### INFORMATION SUPPLIED
◆ ◆ ◆ ◆

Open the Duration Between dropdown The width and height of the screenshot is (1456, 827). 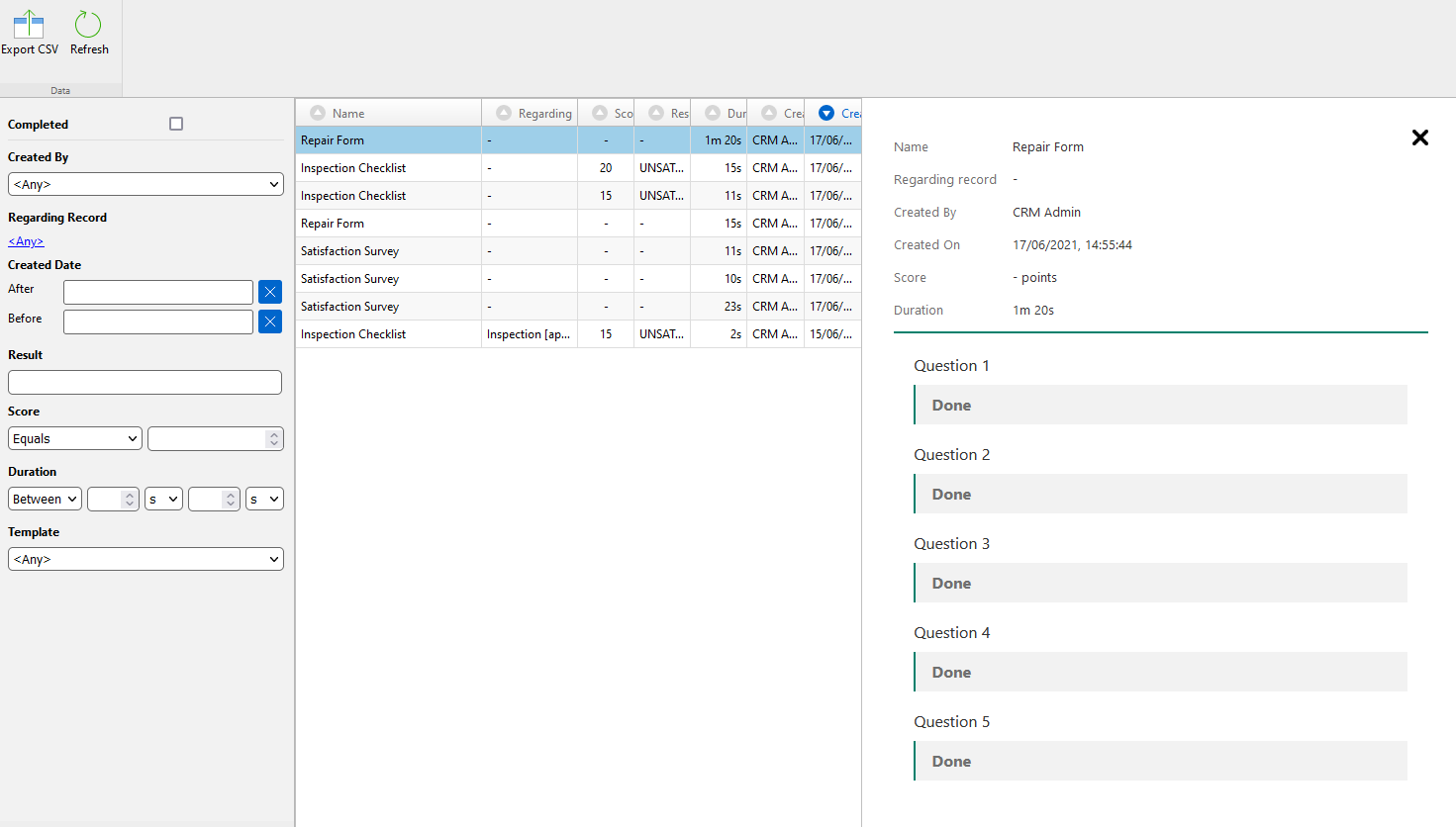pos(45,499)
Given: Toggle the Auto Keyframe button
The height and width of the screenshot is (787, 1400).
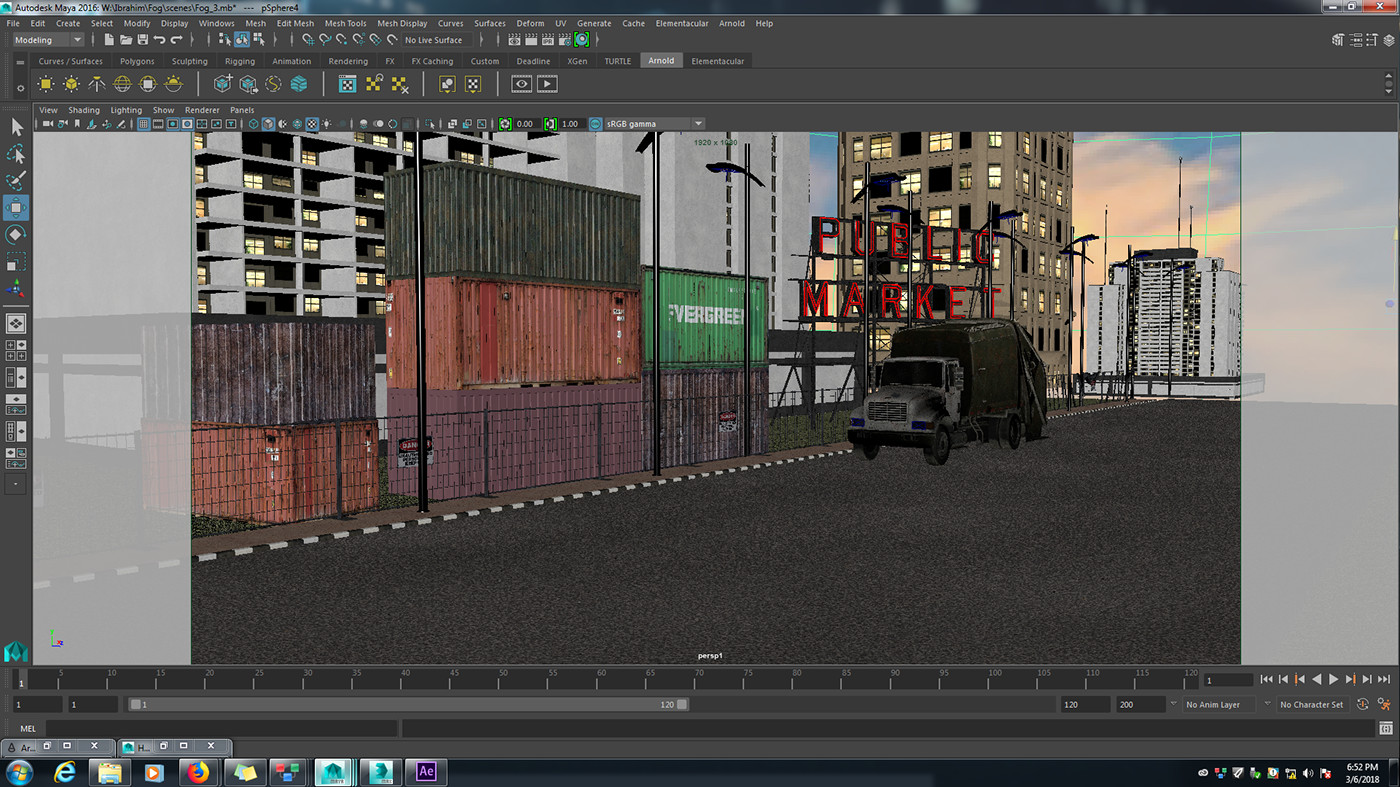Looking at the screenshot, I should pyautogui.click(x=1362, y=705).
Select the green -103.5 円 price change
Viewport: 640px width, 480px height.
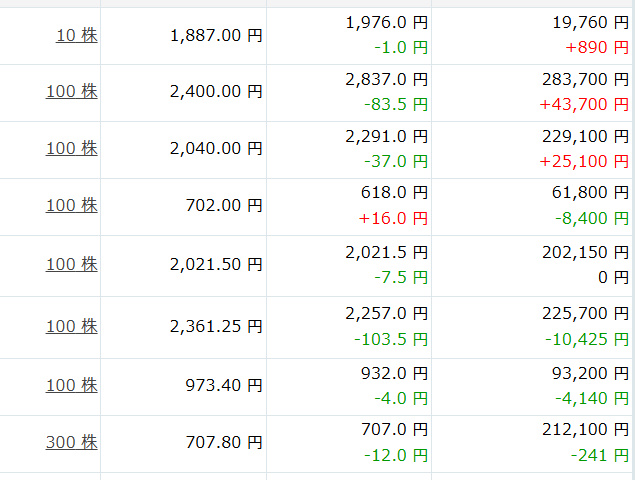(x=391, y=339)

◆ ◆ ◆ ◆

### GOAL OF THE EXERCISE
Only the lines from the one with "Given: Toggle the Auto Keyframe button" through the end of the data, both ends included, should be written out exactly, and no pictures should appear.

### TASK RESPONSE
Given: Toggle the Auto Keyframe button
The height and width of the screenshot is (787, 1400).
Looking at the screenshot, I should pyautogui.click(x=1362, y=705).
Select the green -103.5 円 price change
Viewport: 640px width, 480px height.
(x=391, y=339)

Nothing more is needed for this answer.